April 20, 2026

From Non-Fungible to Fungible and Composable Data Tokens

From Non-Fungible to Fungible and Composable Data Tokens

Within this Data Economy, the data-oriented blockchain substrate is about access control, which is built into Ocean Protocol, where v1.0 shipped in July 2019. (Network stats. Code.) Here’s the architecture of this substrate.

The second part key part of the Data Economy — the lifeblood — is data tokens. The rest of this post builds on the previously-introduced non-fungible data tokens to round out the other key data tokens: fungible and composable data tokens.

  1. A driving use case for these tokens is to improve data custody. The aim is to get bank-grade security over access control by leveraging crypto hardware wallets, multisig paradigms, and the like. Part 1 gave details.
  2. NFDTs exist will be able to flow through existing crypto infrastructure for existing NFT use cases: NFT marketplaces, loans, and more.
  3. Non-fungible data tokens will serve as a foundation for fungible and composable data tokens, as we will see later in this essay.

Here’s the main idea: use a non-fungible token (NFT — ERC721) to wrap Ocean-style data access controls. Part 1 gave details.

From a legal standpoint, data is intellectual property, either as copyright or a trade secret. Then data access control is a legal contract giving the holder the right to access the data.

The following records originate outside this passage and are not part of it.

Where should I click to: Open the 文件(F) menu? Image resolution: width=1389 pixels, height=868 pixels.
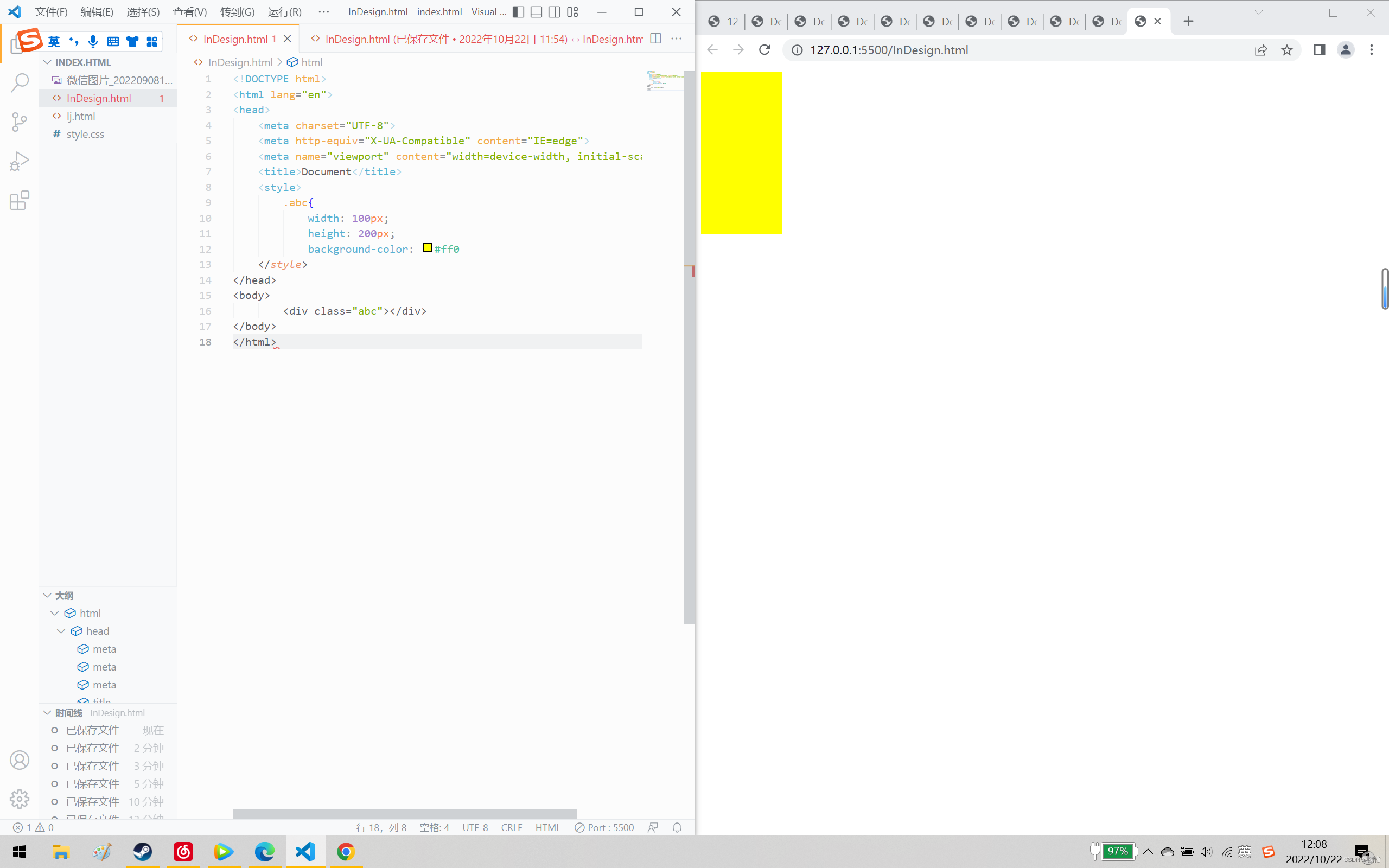tap(51, 12)
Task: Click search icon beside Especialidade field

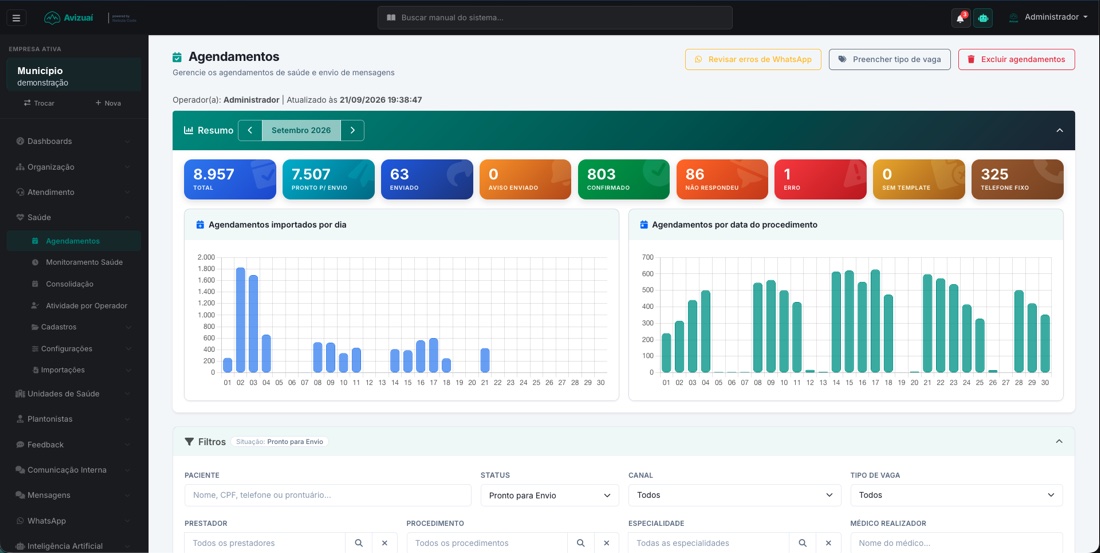Action: (803, 543)
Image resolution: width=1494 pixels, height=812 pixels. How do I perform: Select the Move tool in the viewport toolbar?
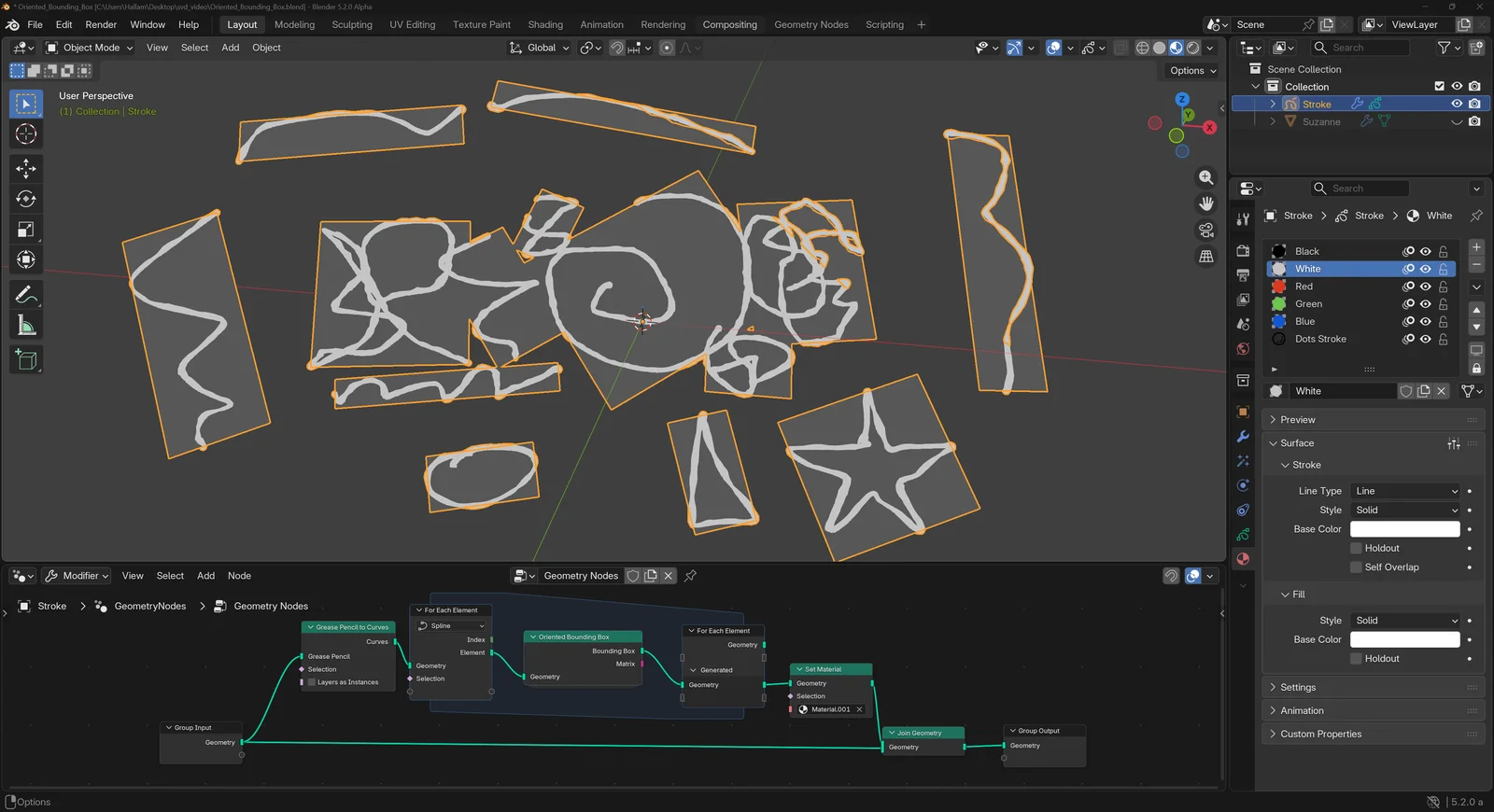26,168
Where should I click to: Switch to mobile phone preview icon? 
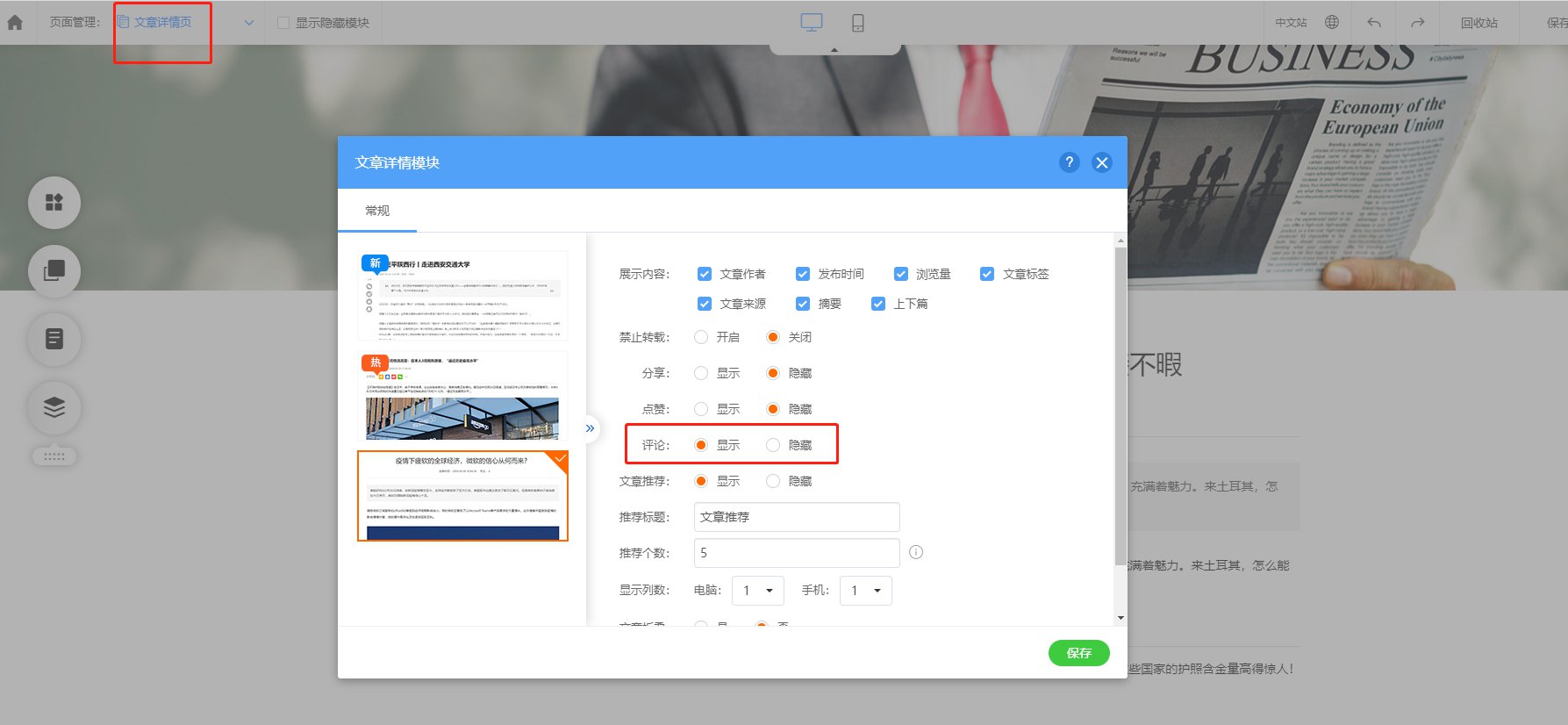(857, 23)
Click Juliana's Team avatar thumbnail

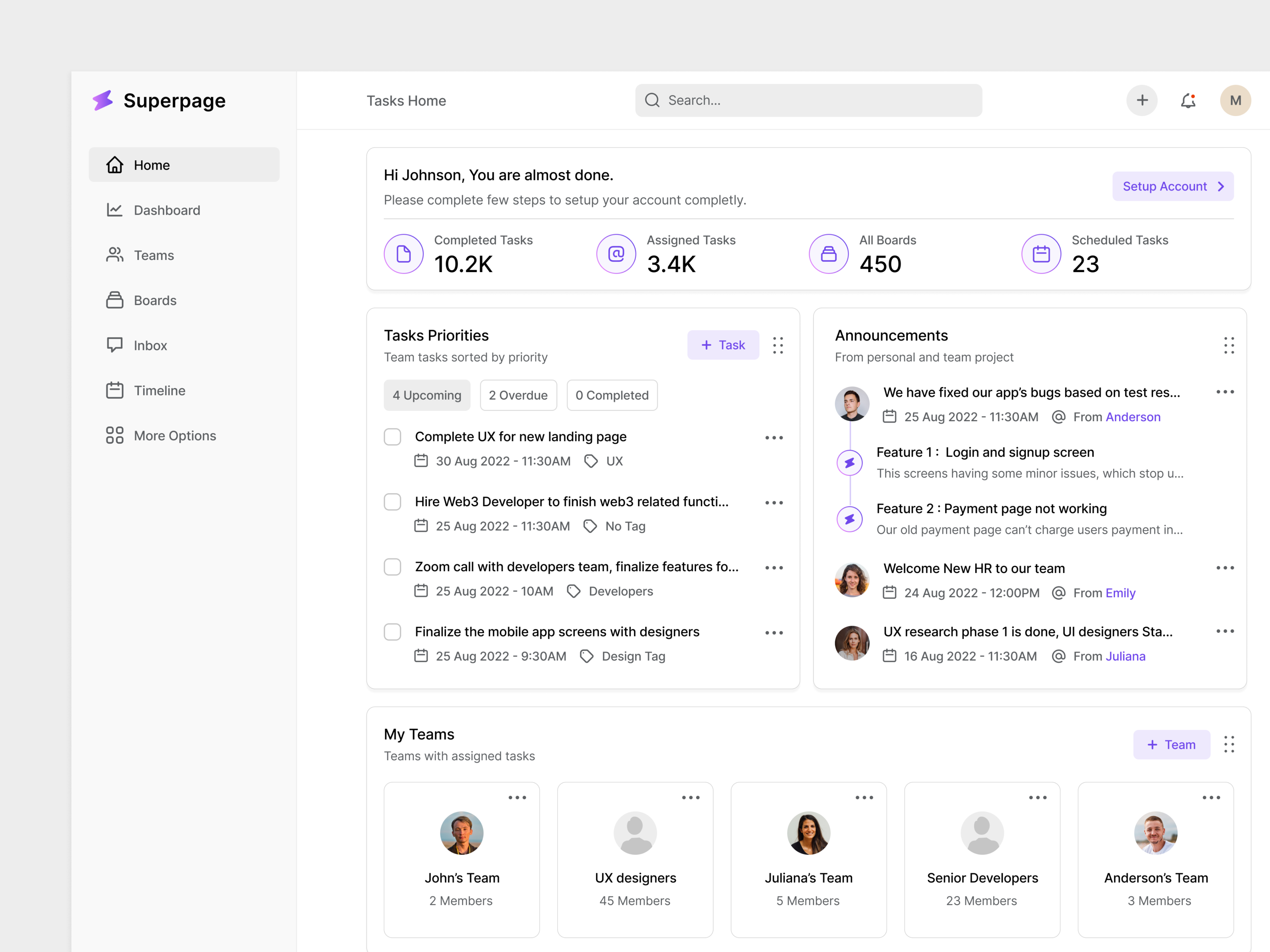click(808, 833)
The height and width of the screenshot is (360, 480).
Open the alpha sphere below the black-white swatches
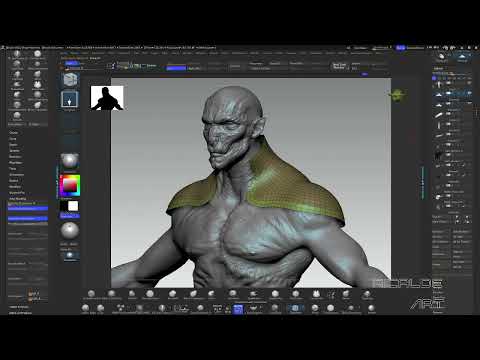pyautogui.click(x=70, y=230)
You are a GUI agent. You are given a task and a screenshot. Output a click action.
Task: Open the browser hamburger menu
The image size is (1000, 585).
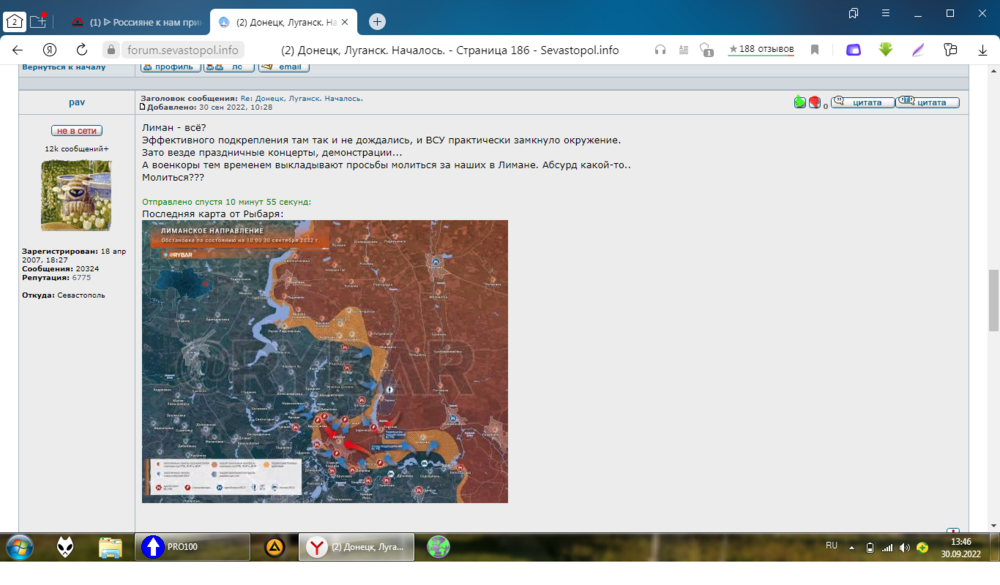(884, 13)
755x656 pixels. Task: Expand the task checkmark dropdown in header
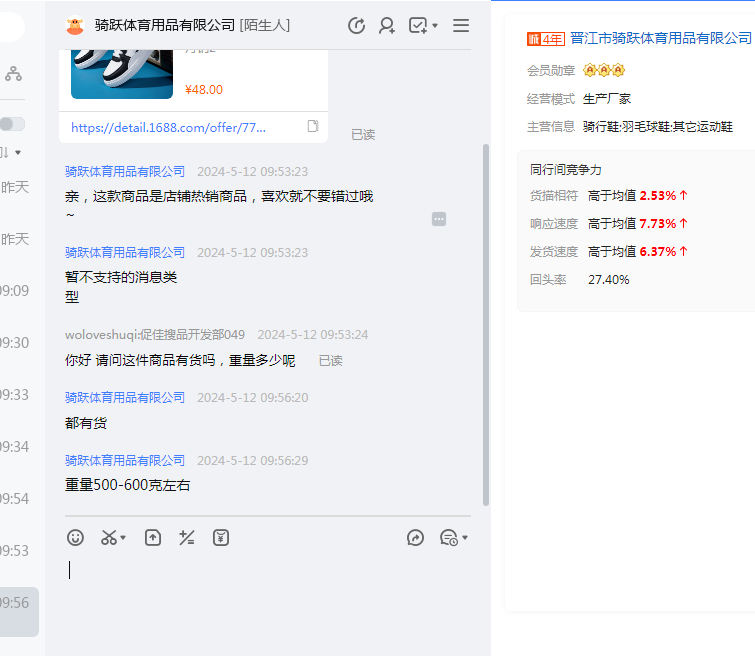[x=435, y=27]
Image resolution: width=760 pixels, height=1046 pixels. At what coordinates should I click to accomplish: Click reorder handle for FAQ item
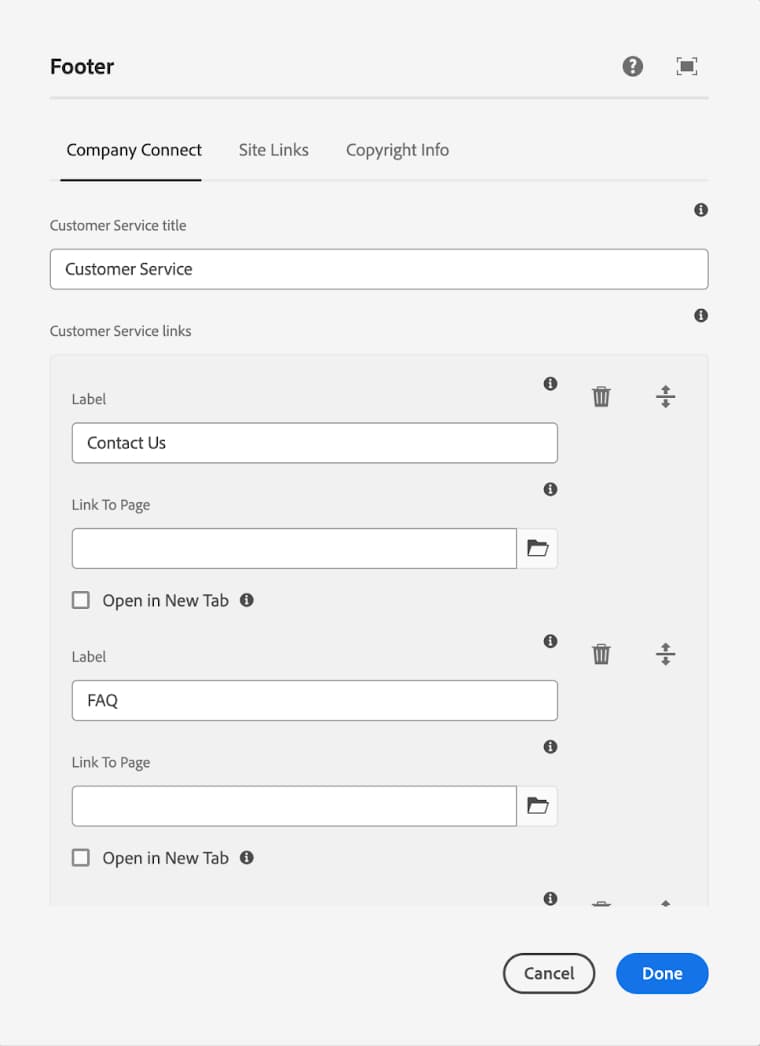tap(666, 655)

Every non-fungible data token is its own unique snowflake. However, there are cases where you might want identical data access tokens.

[Image: CC0]

Here are some use cases for identical data access tokens:

  1. Leverage more infrastructure. This is probably the biggest use case for fungible data tokens. Most crypto wallets and exchanges work for fungible (ERC20) but not non-fungible (ERC71). This goes for other infrastructure too, from token bridges to DeFi loans.
  2. Limited edition datasets. You want to use artificial scarcity to help price discovery, just as it does for NYC taxi medallions. Imagine 1000 “limited edition” data tokens each providing access to a valuable data feed. These tokens could be bought and sold in an order-book based exchanges to provide price discovery. (Related: limited-edition digital art like our past ascribe work.)
  3. Popularity-based pricing. Consider if you want the price of a dataset to go up as token popularity (# buyers) goes up, and down as popularity goes down, according to a pre-set schedule. There is no bound to the supply of data tokens.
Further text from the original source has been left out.